Because Egel is a term rewrite language, it is trivial to rewrite terms in parallel. Concurrency is provided through a parallel combinator and a process abstraction.

Parallel rewriting

If you want to have two computations run in parallel use the par combinator. It takes two abstractions to be reduced, applies both of them to a dummy argument, and returns a tuple containing both results.

>> using System
>> par [ _ -> 1 + 2 ] [ _ -> 3 + 4 ]
(System:tuple 3 7)

Note

The par combinator takes two abstractions because Egel has strict semantics. If it would have been just par (1+2) (3+4) the interpreter would have reduced the arguments to par first, resulting in the parallel reduction of par 3 7. By wrapping the computations their evalution is deferred.
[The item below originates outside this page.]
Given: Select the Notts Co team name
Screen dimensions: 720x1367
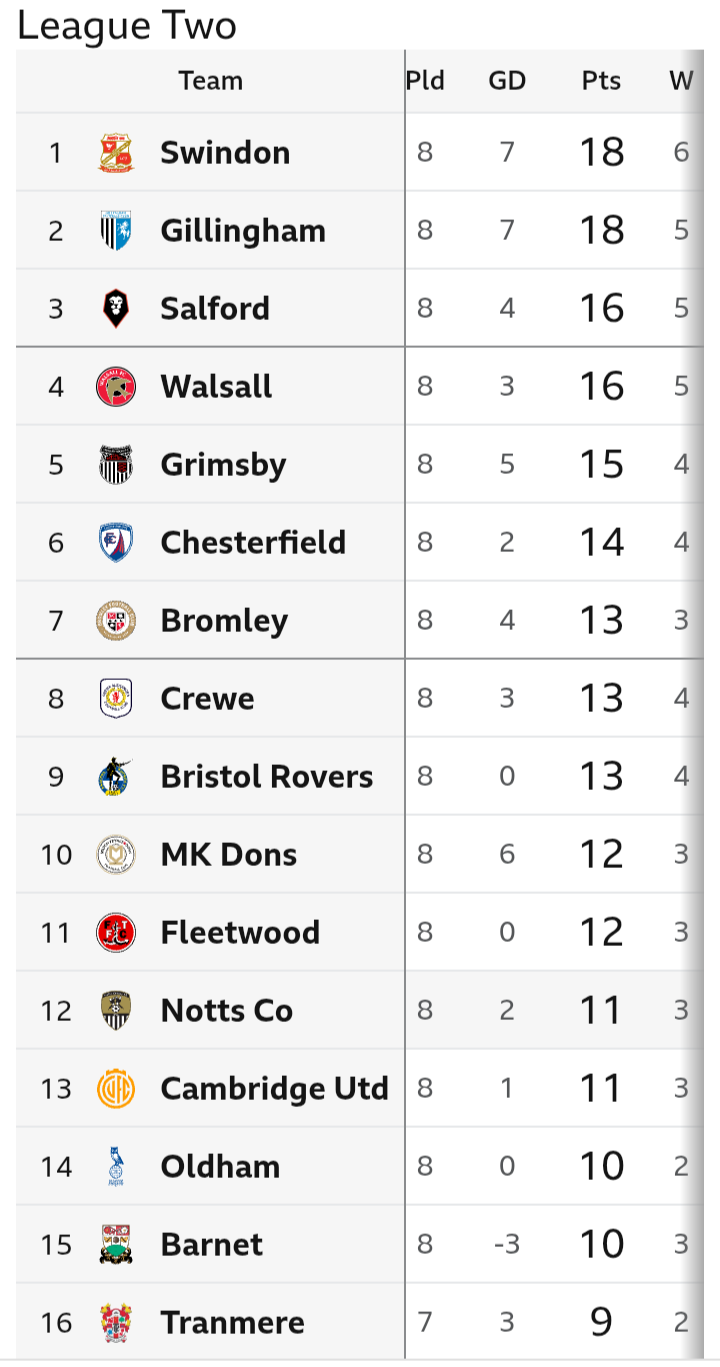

We can inspect what arguments are given to the abstractions of par.

>> using System
>> par [ X -> X ] [ X -> X ]
(System:tuple System:nop System:nop)

Hardly interesting.

Of course, you might want to supply arguments to both terms to be reduced. Then simply wrap them in an abstraction again.

>> using System
>> [ X -> par [ _ -> X * 3 ] [ _ -> X + 5 ] ] 4
(System:tuple 12 9)

Parallel Fibonacci

With all what we know now, we can implement parallel Fibonacci.

import "prelude.eg"

namespace Fibonnaci (
  using System

  def pfib =
    [ 0 -> 0
    | 1 -> 1
    | X -> [ (F0, F1) -> F0 + F1 ] (par [_ -> pfib (X - 1) ] [_-> pfib (X - 2)]) ]

)

using Fibonnaci
using System

def main = pfib 10

In the recursive alternative of pfib it will start up two parallel computations, reduce those, after which it will deconstruct the pair returned and add both components.

Nifty, huh?

Caution

Though morally Egel could support cheap concurrency, the par combinator is implemented with the C++ thread library, thus with system threads.

System threads are a bit heavyweight and easy to run out of. On my machine, I can start upto roughly 20,000 threads. Go easy on pfib!

Processes

Process abstractions model ‘mealy machines’, for every input provided an output, and a continuation, is generated. A simple example is provided below.

> def id = [ MSG -> (MSG,  id) ]
> val i = proc id
> send i "hello"
> recv i
"hello"
> halt i

Note the use of val, reduction before assignment will start one process on the background. This is a simple example, in most use cases likely in the continuation a state will be passed around.